Two identical thin metal plates has charge $$q_1$$ and $$q_2$$ respectively such that $$q_1 > q_2$$. The plates were brought close to each other to form a parallel plate capacitor of capacitance C. The potential difference between them is:

We need to find the potential difference $$V$$ between two parallel metal plates that carry charges $$q_1$$ and $$q_2$$ and form a capacitor of capacitance $$C$$.

When two large conducting plates carrying charges $$q_1$$ and $$q_2$$ are brought close together, the total charge is distributed across their outer and inner surfaces due to electrostatic induction.

The charge on the outermost surfaces of both plates must be equal and is given by the average of the total charge: $$q_{outer} = \frac{q_1 + q_2}{2}$$.

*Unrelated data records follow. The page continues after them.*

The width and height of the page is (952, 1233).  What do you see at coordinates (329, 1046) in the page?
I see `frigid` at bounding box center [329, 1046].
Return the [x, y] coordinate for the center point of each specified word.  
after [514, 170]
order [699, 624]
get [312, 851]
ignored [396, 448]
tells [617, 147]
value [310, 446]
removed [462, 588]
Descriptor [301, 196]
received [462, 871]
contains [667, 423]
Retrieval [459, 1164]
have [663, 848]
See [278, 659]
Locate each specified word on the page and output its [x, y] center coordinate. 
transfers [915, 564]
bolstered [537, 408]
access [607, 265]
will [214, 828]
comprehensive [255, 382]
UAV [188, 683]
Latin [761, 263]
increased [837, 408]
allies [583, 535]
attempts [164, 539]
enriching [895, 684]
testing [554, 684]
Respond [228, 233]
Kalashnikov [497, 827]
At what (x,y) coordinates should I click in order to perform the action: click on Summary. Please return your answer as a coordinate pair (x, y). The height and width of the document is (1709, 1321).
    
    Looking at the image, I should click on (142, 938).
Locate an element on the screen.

The charge on the inner surface of the first plate ($$q_{inner1}$$) is found by subtracting the outer surface charge from its total charge: $$q_{inner1} = q_1 - \frac{q_1 + q_2}{2} = \frac{q_1 - q_2}{2}$$.

By conservation of charge and induction, the inner surface of the second plate carries an equal and opposite charge: $$q_{inner2} = -\left(\frac{q_1 - q_2}{2}\right)$$.

The potential difference between the plates of a capacitor depends solely on the magnitude of the charge residing on their inner facing surfaces, which is $$q = \frac{q_1 - q_2}{2}$$.

Using the standard definition of capacitance $$C = \frac{q}{V}$$, we can rearrange the equation to find the potential difference: $$V = \frac{q}{C}$$.

Substituting the inner surface charge expression into the potential formula yields: $$V = \frac{q_1 - q_2}{2C}$$.

Therefore, the correct answer is Option C: (q_1 - q_2) / 2C.